時間一分一秒地流逝,K知道不能再耽擱了,向前邁了一步,挺直腰板朗聲道:
「就是第二通道,是按照電站撤離程序執行的。我不清楚您和這個主控室是怎麼沉到海底的,但我看您對核電站非常關心,現在電站的確有危險,如果您信得過我,不妨把您知道的都說出來,我會向上面的人轉達您的意思,幫電站躲過這一劫!」
老人瞪著K看了好一會兒,忽地垂下頭,滄桑一笑:「你小子有我當年的膽識。以前的事,我也懶得說了,無非就是站錯隊付出的代價,跟我一起沉海的兄弟們都死了好多年了,就我一個老不死的,苟延殘喘到現在。」
「是尤卡人一直照顧我,幫我維護系統,連上上面的線路,我哪兒也去不了,就天天坐這兒看著電站,就跟以前上班時一樣。看得久了,電站有哪些小毛病,哪個系統容易出現偏差,閉著眼都猜得出來了。」
老人說著真的閉上了眼,往後靠著椅背,長長地換了口氣。
「上個月停機大修後,新換的這批燃料棒從一開始就有問題。初期反應常常衝破臨界值,你們主控又是釋壓,又是降溫,只解決表象,沒人停下來認真分析,到底為什麼會出現這麼多偏差!」
「燃料包殼裂縫,鈾含量超高,這些問題如果放在百年前,想都不敢想,全是重大失誤!可到了你們手裡,就是可調節的小偏差,小紕漏……安全是核電站的生命,是死線!那麼多的規程,全是歷代核電人的血淚教訓,辛辛苦苦積攢了上千年,在你們面前就是一頁廢紙!」
「……只顧著發電換錢,完全不管周圍環境糟糕到了什麼地步,本底輻射數據年年翻倍,現在的數值是五十年前的三十倍還要多!你們成年人沒啥大反應,小孩子身體越來越差,沒生病也跑不快,玩不久,這些你們都看見了嗎?」
說到這裡,老人緩緩睜開眼,從懷裡掏出個口袋,扔到他倆面前,嘲諷地笑了笑:「現在做什麼都晚了,這座半島的輻射值已經到了上限,島上的人跟東西都不能要了。
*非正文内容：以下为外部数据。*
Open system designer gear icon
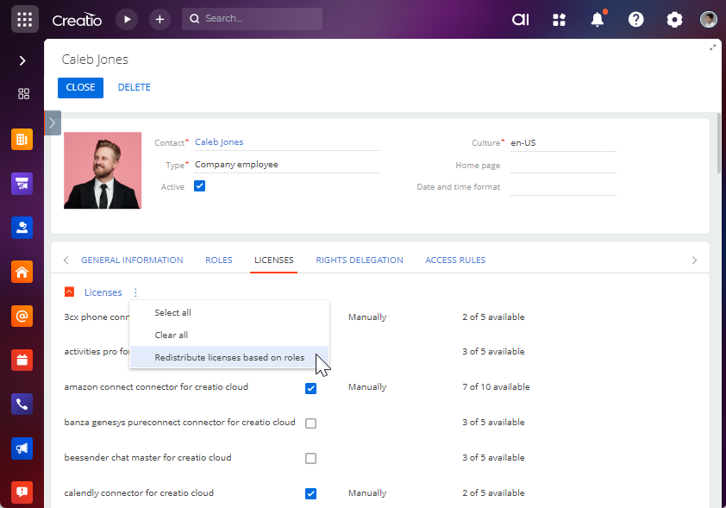This screenshot has width=726, height=508. (674, 19)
你們來得晚,吃點碘片保保命吧!」
這番話讓K後背直冒冷氣,他二話不說撿起那包碘片,往陳淵嘴裡塞了好幾片,拉著人就往後撤,「等會兒上岸後,讓嘉定帶你走!」
「走?現在還能怎麼走?」
老人輕蔑一笑,「E城根本不打算要這島上的輻射人,真出了事,全部按照應急流程走第二通道,你們知不知道那通道就是個騙局,只會把人往山體深處攆,等全部人進去後,大閘一落,幾顆炮彈就能把這座島全體擊沉!」
老人越說越激動,撐著拐杖顫巍巍地站起身,對著操作面板桀桀怪笑,「沉了好啊,都來海里陪我們!我們這幫老骨頭寂寞了這麼多年,早就盼著你們來了!」
陳淵聽得毛骨悚然,含了一嘴的碘片,神色驚愕地看向K,「他、他是瘋了?說的是真的還是假的?」
「八|九不離十。」
K在電站里待了一段時間,的確發現電站員工對規程不屑一顧,只是沒想到情況已經惡劣到這種地步。